Copy all lines containing the string "radio" from the records below.

[Stored records]
■ ■ ■ ■ ■

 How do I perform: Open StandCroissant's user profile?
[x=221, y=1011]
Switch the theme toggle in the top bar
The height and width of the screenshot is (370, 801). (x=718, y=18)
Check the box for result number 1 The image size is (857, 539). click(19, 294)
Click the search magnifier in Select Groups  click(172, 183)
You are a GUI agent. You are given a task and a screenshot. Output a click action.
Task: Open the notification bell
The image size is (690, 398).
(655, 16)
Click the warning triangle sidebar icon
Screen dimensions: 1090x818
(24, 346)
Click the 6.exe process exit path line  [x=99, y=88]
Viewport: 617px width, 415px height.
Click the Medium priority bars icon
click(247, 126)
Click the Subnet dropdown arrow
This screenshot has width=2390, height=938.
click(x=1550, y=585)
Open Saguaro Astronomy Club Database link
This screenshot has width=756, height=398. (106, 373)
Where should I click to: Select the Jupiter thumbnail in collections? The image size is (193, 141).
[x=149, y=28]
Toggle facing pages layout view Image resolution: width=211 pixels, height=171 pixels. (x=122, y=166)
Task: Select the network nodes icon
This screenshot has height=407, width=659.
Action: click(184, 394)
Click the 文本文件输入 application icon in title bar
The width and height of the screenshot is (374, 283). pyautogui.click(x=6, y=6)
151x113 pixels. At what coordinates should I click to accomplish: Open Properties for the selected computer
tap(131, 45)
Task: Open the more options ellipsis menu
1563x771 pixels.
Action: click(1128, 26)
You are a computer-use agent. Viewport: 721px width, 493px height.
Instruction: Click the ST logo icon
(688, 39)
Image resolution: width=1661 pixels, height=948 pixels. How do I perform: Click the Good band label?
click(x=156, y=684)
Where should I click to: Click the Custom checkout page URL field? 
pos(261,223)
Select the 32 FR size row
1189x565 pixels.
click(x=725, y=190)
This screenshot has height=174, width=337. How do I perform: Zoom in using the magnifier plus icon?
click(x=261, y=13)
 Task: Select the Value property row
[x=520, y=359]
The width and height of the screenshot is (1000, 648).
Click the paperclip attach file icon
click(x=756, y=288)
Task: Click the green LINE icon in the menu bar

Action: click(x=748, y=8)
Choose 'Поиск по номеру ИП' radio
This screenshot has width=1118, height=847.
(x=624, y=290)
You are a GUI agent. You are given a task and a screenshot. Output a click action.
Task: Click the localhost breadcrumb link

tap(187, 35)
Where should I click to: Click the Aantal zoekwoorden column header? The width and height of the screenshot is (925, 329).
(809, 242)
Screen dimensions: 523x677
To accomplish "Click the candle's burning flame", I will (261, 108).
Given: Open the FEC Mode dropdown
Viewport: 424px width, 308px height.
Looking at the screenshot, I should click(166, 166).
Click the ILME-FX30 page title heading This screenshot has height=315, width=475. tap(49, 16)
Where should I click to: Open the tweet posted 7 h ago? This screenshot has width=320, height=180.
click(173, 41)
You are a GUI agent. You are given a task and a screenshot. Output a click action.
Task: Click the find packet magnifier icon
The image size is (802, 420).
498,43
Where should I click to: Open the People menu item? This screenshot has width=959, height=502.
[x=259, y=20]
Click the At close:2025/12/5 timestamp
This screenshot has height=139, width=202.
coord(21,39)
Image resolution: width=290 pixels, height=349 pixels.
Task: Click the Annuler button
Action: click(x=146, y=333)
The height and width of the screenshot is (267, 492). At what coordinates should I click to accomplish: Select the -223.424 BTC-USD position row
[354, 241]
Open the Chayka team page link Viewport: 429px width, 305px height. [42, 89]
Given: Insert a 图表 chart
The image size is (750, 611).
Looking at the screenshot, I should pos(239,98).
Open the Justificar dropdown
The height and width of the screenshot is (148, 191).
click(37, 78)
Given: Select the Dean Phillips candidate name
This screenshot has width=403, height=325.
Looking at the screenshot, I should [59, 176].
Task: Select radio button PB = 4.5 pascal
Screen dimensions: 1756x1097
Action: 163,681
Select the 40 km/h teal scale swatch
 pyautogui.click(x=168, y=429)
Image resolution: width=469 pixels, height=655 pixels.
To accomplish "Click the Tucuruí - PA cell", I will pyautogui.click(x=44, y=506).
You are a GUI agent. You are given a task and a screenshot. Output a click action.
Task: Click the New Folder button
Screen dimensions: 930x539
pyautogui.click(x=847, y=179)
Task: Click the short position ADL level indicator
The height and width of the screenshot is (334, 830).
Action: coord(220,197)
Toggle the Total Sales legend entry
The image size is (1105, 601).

■ ■ ■ ■ ■

**EXPECTED OUTPUT**
Choose 'Поиск по номеру ИП' radio
Task: Select radio button PB = 4.5 pascal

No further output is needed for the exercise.